Workflows fail in the real world: APIs time out, databases lock, humans go offline. Good error handling turns chaos into retries, compensations, and clear operator signals instead of silent data drift.

## Failures

Classify transient versus permanent failures. Transient steps should retry with jitter; permanent failures should stop fast and surface a crisp error code.

### Observability

Attach correlation IDs across steps so support can trace a single user action through every hop. Log HTTP status bodies at reduced verbosity to avoid leaking secrets.

### Poison messages

If the same payload fails repeatedly, stop retrying and quarantine it—otherwise you starve healthy traffic.

## Compensation

Undo partial effects when a downstream step fails—especially for payments or external posts.
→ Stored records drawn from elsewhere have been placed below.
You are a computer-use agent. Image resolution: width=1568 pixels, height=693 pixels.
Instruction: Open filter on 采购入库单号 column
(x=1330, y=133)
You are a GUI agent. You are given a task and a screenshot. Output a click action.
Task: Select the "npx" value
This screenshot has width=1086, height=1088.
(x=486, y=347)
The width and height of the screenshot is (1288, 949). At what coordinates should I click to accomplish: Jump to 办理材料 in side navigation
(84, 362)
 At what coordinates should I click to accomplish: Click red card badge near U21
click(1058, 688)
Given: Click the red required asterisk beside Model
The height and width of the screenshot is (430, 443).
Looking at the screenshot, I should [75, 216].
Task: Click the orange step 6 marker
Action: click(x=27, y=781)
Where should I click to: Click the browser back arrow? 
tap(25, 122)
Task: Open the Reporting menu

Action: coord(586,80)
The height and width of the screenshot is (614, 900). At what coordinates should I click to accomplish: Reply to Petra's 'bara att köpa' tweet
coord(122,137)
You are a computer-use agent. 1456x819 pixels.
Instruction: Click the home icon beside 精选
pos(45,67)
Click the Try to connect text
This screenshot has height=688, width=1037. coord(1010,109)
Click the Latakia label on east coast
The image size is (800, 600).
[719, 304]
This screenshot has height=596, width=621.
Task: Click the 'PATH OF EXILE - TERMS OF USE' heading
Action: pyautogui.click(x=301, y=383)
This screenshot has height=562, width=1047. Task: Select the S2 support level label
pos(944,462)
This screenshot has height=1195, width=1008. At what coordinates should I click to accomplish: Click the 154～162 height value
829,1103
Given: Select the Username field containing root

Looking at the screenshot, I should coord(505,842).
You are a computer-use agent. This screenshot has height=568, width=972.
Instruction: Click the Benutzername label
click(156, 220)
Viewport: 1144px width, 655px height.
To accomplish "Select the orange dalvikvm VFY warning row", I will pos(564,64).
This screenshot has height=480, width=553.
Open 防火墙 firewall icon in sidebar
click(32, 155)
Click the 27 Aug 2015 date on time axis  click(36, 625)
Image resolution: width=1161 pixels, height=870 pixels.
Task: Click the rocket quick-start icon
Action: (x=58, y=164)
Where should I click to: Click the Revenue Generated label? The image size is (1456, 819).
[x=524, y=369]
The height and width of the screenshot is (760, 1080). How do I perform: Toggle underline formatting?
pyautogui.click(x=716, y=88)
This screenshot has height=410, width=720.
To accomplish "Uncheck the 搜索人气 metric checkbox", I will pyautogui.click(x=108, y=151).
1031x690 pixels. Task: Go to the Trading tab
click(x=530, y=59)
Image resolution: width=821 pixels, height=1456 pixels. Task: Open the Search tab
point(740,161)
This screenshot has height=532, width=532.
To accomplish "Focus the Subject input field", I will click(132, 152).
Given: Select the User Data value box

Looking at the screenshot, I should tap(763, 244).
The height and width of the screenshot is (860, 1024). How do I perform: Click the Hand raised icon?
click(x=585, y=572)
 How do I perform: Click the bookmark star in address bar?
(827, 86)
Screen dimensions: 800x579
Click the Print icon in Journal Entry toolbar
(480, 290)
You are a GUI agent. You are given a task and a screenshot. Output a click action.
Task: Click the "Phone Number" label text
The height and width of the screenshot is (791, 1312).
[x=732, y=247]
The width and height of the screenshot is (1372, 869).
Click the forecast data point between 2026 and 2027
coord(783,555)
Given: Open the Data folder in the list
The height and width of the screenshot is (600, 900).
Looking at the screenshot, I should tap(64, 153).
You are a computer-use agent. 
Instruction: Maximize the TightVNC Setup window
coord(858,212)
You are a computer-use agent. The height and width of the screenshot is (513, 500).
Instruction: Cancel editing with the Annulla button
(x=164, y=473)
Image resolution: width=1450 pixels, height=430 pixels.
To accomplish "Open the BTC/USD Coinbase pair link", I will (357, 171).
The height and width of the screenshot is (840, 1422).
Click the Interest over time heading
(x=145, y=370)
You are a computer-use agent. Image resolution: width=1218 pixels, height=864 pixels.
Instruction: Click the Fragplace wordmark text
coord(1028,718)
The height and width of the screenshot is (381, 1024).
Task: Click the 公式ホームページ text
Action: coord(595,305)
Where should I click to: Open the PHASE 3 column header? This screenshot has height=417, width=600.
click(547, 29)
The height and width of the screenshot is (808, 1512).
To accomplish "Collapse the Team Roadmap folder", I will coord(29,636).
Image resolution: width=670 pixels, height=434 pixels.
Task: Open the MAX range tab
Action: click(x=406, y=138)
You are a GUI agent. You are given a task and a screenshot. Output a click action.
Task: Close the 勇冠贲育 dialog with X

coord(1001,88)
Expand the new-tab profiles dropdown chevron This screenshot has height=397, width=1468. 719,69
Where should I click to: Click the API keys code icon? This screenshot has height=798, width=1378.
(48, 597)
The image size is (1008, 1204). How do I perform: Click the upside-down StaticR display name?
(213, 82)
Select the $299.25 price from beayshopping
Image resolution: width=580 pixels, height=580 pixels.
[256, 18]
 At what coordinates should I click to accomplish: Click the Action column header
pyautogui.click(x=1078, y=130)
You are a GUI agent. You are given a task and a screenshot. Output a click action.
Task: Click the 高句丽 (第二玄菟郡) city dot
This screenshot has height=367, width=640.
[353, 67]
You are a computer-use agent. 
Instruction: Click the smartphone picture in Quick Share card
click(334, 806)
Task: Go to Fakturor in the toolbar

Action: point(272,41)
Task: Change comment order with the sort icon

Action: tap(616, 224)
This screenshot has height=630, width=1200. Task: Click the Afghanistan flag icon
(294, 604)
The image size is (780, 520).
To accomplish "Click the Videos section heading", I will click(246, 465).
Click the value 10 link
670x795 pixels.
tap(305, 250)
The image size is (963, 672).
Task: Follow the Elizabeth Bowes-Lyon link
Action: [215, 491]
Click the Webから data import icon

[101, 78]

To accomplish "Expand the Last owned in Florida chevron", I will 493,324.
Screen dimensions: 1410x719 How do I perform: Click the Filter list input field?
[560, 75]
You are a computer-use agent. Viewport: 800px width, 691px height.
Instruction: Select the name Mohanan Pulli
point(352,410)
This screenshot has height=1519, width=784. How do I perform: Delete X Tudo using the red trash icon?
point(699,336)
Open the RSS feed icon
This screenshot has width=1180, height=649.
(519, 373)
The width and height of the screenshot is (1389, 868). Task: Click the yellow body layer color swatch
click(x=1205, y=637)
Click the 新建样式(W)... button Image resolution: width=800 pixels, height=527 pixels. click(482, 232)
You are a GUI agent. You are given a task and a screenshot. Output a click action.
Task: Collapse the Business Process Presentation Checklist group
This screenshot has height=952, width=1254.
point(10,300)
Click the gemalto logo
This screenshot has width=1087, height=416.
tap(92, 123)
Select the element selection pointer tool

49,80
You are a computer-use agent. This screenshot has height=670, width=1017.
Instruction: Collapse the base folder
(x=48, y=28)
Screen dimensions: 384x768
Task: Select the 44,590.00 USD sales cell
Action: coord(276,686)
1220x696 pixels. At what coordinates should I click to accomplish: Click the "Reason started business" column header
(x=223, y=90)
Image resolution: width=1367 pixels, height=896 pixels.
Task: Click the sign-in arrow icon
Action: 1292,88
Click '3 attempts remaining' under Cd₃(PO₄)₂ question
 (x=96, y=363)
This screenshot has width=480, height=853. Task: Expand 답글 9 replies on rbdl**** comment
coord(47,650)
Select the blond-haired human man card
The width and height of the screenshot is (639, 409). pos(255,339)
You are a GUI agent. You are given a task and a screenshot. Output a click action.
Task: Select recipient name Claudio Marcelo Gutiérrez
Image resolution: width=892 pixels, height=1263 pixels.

Compensation may mean voiding an invoice, deleting a draft record, or sending a corrective webhook.

### Ordering

Design compensations in reverse dependency order: undo the last successful side effect first.

### Partial success

When only one of two external systems succeeded, document the manual reconciliation path in the alert body.

## Alerts

Route failures to on-call channels with runbook links. Include workflow name, step name, and last payload hash—not full PII—in the first line of the alert.

### Fatigue

Throttle duplicate alerts for the same root cause. Pair alerts with dashboards so responders can see whether failures are trending or isolated.